- _Description of the task_
Which lines in the records below include the word "Felinar"? Report each of them in full.

- _Extracted material_
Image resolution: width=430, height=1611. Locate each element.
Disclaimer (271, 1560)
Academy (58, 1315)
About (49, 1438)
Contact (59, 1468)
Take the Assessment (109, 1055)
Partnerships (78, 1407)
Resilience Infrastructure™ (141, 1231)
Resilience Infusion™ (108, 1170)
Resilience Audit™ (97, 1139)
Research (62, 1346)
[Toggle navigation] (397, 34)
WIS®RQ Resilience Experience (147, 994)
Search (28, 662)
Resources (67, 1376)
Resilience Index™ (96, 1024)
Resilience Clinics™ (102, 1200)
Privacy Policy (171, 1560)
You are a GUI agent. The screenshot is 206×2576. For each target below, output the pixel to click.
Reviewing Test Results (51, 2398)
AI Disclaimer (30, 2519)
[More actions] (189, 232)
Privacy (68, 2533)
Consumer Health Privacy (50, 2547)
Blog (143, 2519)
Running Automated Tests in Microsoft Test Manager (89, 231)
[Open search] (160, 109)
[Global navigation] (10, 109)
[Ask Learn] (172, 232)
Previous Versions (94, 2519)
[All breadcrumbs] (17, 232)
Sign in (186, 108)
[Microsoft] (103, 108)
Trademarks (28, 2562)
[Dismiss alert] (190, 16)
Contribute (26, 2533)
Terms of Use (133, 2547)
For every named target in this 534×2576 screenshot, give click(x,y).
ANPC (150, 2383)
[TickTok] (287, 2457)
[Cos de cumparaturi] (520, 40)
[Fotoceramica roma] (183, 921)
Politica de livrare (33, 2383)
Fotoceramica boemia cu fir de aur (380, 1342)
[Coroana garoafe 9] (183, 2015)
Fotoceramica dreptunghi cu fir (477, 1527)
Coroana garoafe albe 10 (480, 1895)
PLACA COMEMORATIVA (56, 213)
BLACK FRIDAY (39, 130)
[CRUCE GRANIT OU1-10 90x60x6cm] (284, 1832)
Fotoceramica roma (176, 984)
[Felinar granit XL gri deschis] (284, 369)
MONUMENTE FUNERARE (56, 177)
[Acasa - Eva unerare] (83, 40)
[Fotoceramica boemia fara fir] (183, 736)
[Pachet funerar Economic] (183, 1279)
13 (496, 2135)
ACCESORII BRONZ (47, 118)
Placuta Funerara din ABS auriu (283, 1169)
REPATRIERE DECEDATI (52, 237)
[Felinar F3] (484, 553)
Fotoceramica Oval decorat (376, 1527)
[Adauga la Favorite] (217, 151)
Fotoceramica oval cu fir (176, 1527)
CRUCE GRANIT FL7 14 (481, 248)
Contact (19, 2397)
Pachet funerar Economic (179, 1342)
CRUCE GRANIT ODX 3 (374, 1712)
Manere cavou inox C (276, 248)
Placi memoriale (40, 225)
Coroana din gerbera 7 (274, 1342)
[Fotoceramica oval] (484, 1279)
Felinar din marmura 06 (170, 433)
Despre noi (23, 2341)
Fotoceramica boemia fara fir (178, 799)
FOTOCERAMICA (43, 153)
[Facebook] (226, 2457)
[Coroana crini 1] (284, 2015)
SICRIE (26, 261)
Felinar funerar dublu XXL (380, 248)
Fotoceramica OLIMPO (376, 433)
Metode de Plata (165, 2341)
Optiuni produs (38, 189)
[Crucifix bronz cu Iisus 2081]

- _Answer space_
[Felinar granit XL gri deschis] (284, 369)
[Felinar F3] (484, 553)
Felinar din marmura 06 (170, 433)
Felinar funerar dublu XXL (380, 248)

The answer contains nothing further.